Technologies, Inc. v. Reda, 167 Cal. App. 4th 1267 (2008). Globalist does not

support Creditors’ contrived “purpose of the action rule,” but rather assumes the

unremarkable proposition that it is within a trial court’s province to assess the

reasonableness of fees. Id. at 1276. Creditors also broadly argue that the

Bankruptcy Court was not specific enough in its fee cut explanations, contending

that a fee request should not be reduced more than ten percent without a more

specific explanation, citing Moreno v. City of Sacramento, 534 F.3d 1106 (9th Cir.

2008).
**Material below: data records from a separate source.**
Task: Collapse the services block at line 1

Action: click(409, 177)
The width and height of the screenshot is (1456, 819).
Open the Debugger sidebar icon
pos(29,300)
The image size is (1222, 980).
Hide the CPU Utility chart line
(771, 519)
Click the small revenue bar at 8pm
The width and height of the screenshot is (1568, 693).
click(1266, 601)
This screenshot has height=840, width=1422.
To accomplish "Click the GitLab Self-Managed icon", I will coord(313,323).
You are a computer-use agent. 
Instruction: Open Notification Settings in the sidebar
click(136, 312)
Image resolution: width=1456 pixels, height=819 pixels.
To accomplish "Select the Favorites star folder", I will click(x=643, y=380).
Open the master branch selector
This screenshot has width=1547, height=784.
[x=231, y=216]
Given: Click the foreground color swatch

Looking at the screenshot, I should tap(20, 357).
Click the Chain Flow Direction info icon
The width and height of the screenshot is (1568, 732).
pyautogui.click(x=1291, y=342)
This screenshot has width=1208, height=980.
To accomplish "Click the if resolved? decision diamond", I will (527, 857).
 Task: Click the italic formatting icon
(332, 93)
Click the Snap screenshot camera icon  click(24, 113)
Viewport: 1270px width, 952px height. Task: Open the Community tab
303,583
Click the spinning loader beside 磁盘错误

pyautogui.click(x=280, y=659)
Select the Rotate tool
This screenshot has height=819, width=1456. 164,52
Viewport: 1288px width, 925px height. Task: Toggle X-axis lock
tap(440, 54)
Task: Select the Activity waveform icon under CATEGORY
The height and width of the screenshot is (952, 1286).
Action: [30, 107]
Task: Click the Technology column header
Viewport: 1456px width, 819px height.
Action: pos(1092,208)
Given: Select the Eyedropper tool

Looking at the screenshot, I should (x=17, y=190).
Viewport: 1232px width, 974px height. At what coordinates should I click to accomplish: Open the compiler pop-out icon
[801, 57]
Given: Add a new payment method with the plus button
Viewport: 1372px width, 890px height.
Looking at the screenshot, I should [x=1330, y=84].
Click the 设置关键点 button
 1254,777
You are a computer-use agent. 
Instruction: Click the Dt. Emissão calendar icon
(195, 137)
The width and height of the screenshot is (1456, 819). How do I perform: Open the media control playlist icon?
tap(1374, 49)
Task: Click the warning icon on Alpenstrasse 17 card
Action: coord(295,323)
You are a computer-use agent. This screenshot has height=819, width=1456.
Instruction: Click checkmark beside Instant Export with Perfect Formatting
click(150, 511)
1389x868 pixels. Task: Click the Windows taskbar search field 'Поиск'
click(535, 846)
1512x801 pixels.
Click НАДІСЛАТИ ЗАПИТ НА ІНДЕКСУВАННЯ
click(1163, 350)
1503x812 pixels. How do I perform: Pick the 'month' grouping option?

However, the Bankruptcy Court spent six pages in its main case fee ruling

parsing Creditors’ individual fee categories and providing specific reasons for

disallowance, which the BAP further reviewed. See Gilman I, 2019 WL 3096872,

at *6. The Bankruptcy Court spent seven pages in its adversary proceeding fee

ruling reviewing the individual fee categories set forth in Creditors’ fee

application, which the BAP also further reviewed. See Gilman II, 2019 WL
3074607, at *17. Given the lack of specific objections from Creditors and the

                                          8
detailed analyses by the Bankruptcy Court and the BAP, Creditors fail to establish

abuse of discretion in any particular fee disallowance.2

      AFFIRMED.

2
      Creditors’ requests for judicial notice, Dkt. 48 (Appeal No. 19-60056); Dkt.
39 (Appeal No. 19-60057); Dkt. 42 (Appeal No. 19-60058), are GRANTED.